The Supreme Court struck down the Defense of Marriage Act

Wayne Hoffman
June 26, 2013
The author on his wedding day.(Photo by the author)
The author on his wedding day.(Photo by the author)

On the evening of my family’s first Seder in 2011, when it came time for the Four Questions, I had a new answer: Why is tonight different from all other nights? Because tonight, I’m a married man.

Mark and I had eloped that afternoon, driving downtown from my parents’ house in suburban Maryland to get married in Washington, D.C., the city where we met 22 years earlier. New York, where we lived, hadn’t passed a marriage equality bill yet, and we assumed it wouldn’t for many years. (Happily, we were wrong.) And so, after more than two decades, we made it official, and legal. Sort of.

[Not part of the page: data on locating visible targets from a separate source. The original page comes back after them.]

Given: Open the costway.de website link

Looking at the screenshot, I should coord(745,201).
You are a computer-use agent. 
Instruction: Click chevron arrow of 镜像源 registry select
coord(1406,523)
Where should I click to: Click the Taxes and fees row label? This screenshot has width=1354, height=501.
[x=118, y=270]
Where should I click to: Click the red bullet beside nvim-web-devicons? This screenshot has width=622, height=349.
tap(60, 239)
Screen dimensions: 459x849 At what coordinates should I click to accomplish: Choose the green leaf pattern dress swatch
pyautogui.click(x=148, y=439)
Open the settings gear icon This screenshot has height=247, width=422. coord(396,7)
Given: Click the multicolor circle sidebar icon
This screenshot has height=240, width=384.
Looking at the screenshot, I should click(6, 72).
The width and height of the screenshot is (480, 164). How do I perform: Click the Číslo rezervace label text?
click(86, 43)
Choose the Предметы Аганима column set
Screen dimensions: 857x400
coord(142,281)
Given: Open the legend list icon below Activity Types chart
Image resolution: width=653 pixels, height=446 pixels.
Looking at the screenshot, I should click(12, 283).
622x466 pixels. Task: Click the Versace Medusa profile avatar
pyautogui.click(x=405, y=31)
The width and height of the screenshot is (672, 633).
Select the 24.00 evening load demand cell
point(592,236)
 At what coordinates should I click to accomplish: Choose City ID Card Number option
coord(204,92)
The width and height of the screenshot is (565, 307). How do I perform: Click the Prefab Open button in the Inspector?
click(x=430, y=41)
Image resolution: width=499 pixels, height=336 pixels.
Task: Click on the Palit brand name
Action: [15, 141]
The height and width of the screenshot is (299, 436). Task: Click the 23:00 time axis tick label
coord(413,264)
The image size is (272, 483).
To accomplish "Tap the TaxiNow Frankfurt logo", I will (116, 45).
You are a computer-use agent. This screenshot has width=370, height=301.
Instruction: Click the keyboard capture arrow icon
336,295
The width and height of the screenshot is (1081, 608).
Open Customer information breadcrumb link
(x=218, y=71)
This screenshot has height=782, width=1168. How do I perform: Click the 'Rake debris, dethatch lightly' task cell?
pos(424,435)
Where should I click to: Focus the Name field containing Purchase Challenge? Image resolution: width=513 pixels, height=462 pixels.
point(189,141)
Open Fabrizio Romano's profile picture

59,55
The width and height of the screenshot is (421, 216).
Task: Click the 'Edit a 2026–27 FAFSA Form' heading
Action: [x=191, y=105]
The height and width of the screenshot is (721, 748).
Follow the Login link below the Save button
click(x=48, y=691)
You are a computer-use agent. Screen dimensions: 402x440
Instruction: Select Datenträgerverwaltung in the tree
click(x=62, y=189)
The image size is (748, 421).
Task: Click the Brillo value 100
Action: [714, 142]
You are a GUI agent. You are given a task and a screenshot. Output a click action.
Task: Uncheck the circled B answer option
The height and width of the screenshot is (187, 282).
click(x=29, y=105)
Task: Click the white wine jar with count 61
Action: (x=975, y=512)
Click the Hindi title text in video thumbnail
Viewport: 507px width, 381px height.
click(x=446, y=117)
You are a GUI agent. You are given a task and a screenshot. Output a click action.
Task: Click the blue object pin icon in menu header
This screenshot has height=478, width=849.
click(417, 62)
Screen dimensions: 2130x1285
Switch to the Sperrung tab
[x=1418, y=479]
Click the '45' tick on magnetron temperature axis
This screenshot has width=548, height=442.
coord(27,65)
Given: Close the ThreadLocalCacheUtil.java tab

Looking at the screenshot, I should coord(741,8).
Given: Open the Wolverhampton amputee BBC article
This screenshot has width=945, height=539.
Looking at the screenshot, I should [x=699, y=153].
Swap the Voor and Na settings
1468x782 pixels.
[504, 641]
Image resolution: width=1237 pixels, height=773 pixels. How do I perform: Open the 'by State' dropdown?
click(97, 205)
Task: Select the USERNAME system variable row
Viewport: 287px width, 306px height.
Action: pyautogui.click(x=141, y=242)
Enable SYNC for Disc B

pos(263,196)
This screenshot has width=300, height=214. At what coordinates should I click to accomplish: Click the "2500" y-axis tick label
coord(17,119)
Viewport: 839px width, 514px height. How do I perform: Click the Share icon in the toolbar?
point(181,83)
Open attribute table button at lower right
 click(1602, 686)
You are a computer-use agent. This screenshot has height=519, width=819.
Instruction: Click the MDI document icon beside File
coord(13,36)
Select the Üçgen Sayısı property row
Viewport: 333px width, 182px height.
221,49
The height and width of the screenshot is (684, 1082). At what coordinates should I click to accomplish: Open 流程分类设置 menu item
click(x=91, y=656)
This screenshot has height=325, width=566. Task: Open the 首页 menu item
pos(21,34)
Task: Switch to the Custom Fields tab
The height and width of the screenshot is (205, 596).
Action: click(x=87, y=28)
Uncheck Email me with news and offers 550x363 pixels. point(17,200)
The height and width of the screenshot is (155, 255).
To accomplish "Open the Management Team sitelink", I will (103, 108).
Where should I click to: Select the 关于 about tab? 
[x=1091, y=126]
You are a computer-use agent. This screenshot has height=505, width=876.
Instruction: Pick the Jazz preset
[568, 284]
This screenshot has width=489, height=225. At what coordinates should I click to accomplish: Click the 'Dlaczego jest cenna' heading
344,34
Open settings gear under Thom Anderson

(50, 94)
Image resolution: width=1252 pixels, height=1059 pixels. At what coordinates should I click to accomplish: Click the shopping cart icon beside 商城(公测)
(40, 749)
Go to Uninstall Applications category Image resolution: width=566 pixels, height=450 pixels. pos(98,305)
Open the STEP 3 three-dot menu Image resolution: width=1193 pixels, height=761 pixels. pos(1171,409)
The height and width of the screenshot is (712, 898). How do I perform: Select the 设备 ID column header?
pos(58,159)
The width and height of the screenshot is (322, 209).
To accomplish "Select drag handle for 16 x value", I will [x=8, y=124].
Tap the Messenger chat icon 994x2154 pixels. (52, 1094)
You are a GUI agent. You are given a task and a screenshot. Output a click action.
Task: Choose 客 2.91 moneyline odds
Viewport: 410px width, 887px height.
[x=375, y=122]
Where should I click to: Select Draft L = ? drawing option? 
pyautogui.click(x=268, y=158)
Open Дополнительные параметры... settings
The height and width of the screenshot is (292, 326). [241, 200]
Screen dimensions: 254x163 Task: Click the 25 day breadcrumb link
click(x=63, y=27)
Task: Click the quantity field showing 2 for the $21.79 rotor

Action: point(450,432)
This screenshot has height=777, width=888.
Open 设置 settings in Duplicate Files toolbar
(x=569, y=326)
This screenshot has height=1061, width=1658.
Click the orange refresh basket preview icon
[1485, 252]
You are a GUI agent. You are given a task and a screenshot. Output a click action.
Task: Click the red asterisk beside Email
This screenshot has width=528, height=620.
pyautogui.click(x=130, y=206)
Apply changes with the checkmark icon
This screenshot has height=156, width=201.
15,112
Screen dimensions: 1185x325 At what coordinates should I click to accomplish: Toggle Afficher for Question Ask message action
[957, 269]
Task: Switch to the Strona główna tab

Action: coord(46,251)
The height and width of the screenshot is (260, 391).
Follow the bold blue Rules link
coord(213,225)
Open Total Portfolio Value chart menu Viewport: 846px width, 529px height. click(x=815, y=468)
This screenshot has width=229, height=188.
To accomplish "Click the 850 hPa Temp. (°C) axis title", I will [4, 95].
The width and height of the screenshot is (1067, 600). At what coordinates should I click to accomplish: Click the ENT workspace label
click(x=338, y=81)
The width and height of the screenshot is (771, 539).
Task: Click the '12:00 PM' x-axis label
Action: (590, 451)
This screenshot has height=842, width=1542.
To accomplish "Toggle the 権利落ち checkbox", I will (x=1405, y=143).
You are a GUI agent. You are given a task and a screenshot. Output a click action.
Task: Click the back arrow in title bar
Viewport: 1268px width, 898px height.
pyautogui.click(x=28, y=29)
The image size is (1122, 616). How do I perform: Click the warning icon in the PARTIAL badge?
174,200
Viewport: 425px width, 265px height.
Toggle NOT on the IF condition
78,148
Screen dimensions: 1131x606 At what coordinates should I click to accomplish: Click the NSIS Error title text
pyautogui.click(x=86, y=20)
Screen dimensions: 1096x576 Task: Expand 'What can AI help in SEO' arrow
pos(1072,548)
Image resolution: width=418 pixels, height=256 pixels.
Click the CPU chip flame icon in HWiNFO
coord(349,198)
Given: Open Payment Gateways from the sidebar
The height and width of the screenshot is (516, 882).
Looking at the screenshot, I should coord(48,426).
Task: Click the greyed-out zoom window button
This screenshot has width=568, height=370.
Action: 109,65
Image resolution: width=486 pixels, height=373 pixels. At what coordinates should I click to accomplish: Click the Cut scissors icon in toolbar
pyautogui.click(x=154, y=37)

The federal government continued to deny us some 1,100 rights about everything from Social Security to immigration to taxation, thanks to the odious Defense of Marriage Act, passed by Congress and signed by President Clinton in 1996.

This morning, the Supreme Court struck down DOMA–or at least the section of DOMA that allowed the federal government to continue to deny marriage equality to people living in states that had already passed such legislation.

Why is today different from all other days? Today I am legally married. Truly. At last.

Wayne Hoffman is executive editor of Tablet Magazine.